C’est plus tard que nous avons abordé le thème de la chirurgie réparatrice. Il m’a encouragée. J’en avais envie, mais je voulais le faire en groupe, en même temps que d’autres Ivoiriennes, pour boucler la boucle. J’ai contacté le chirurgien français Pierre Foldès, le premier à avoir fait de la réparation des femmes excisées son combat. Je voulais qu’il vienne avec son équipe en Côte d’Ivoire. Mais ça n’a pas joué. J’en ai finalement parlé à mon gynécologue. Il a rapidement contacté la doctoresse Renteria au CHUV, à Lausanne, avec qui j’ai eu un rendez-vous en décembre 2015. Elle m’a expliqué que, dans mon cas, ils n’allaient pas effectuer de miracles: tout ayant été coupé, on ne pouvait pas reconstruire le sexe. Par contre, ils allaient refaire la cicatrice et dégager ainsi toutes les parties sensibles, notamment autour du nerf du clitoris, ce qui me permettrait d’éprouver davantage de plaisir pendant l’acte sexuel. Ensuite, tout est allé très vite. Je me suis fait opérer le 21 janvier dernier. A cette seule idée, j’étais si heureuse que je n’ai même pas pensé qu’il s’agissait de me couper en bas, encore une fois! C’est la veille au soir, et la nuit, que j’ai commencé à avoir peur. Mon ami n’ayant pas pu m’accompagner pour l’opération, je me suis sentie seule, ce jour-là… Mais tout s’est bien passé. Le lendemain, j’étais à la maison. Au comble de la joie! Non seulement je n’ai ressenti aucune douleur au moment d’aller aux toilettes, mais je n’avais plus cette horrible cicatrice qui chaque fois me rappelait ce que j’avais vécu dans ma chair de femme.

Je suis heureuse!

Je me suis bien rétablie. Mon amoureux et moi avons attendu trois mois avant de refaire l’amour. Nous y sommes allés tout en douceur. Ça a été juste magnifique.

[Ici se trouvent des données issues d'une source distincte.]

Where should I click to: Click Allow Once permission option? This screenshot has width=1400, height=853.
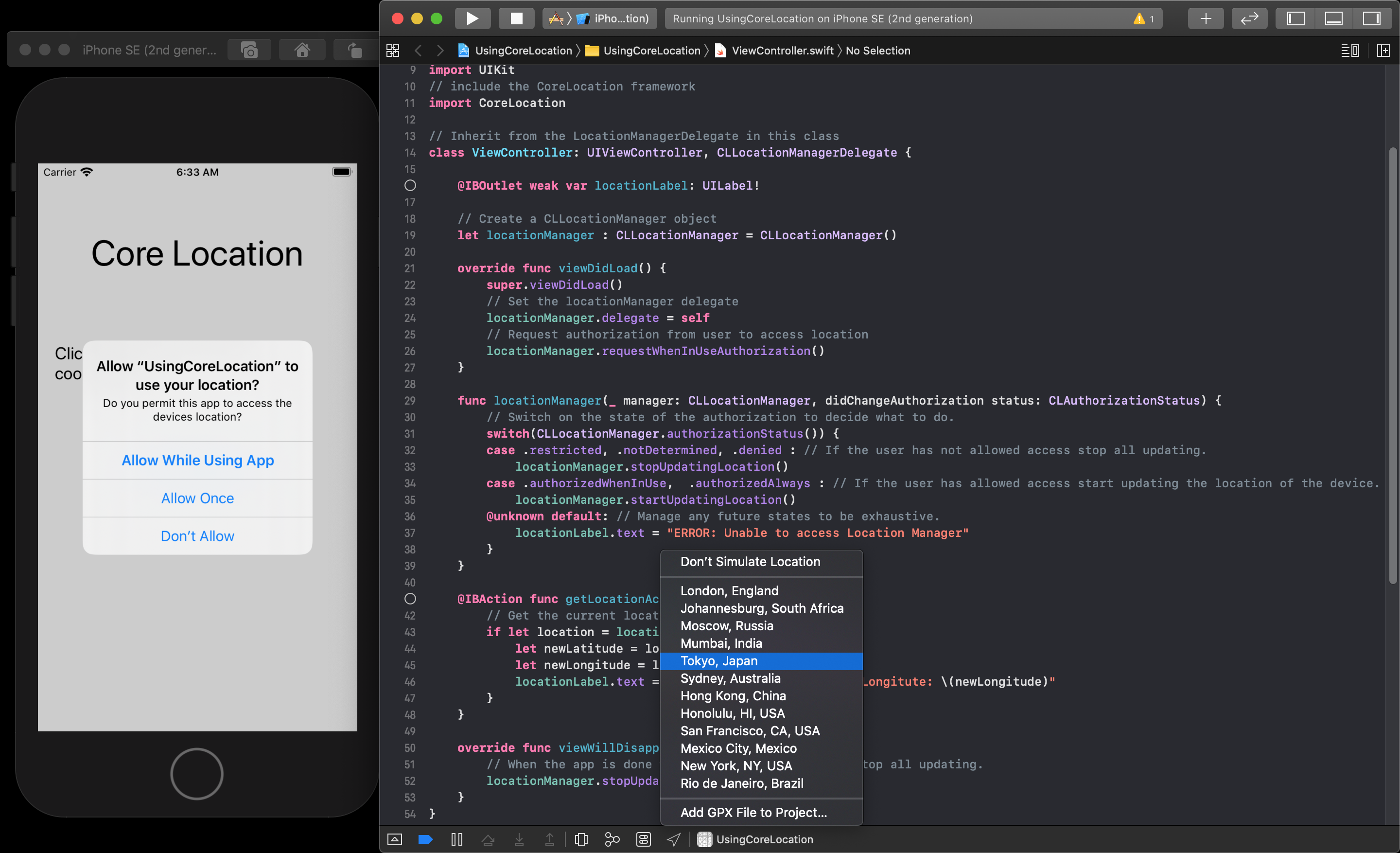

Depuis je me sens légère, femme, désirable. Oui, je renais. Moi qui ne portais jamais de rose, j’ai commencé à aimer cette couleur. Ça me touche, ça m’attendrit, comme une petite fille. Je suis HEUREUSE! Non seulement j’ai fait la paix avec mon corps, mais j’ai trouvé ma voie avec Loucha. Si ça a été difficile au début – beaucoup de personnes étaient gênées que j’aborde cette thématique – aujourd’hui, c’est différent. Les portes s’ouvrent. J’en suis à chaque fois étonnée et reconnaissante. Mon rêve serait un jour de faire construire en Côte d’Ivoire une clinique spécialisée dans la chirurgie réparatrice, afin que toutes celles qui ont été excisées puissent un jour, à leur tour, retrouver leur dignité.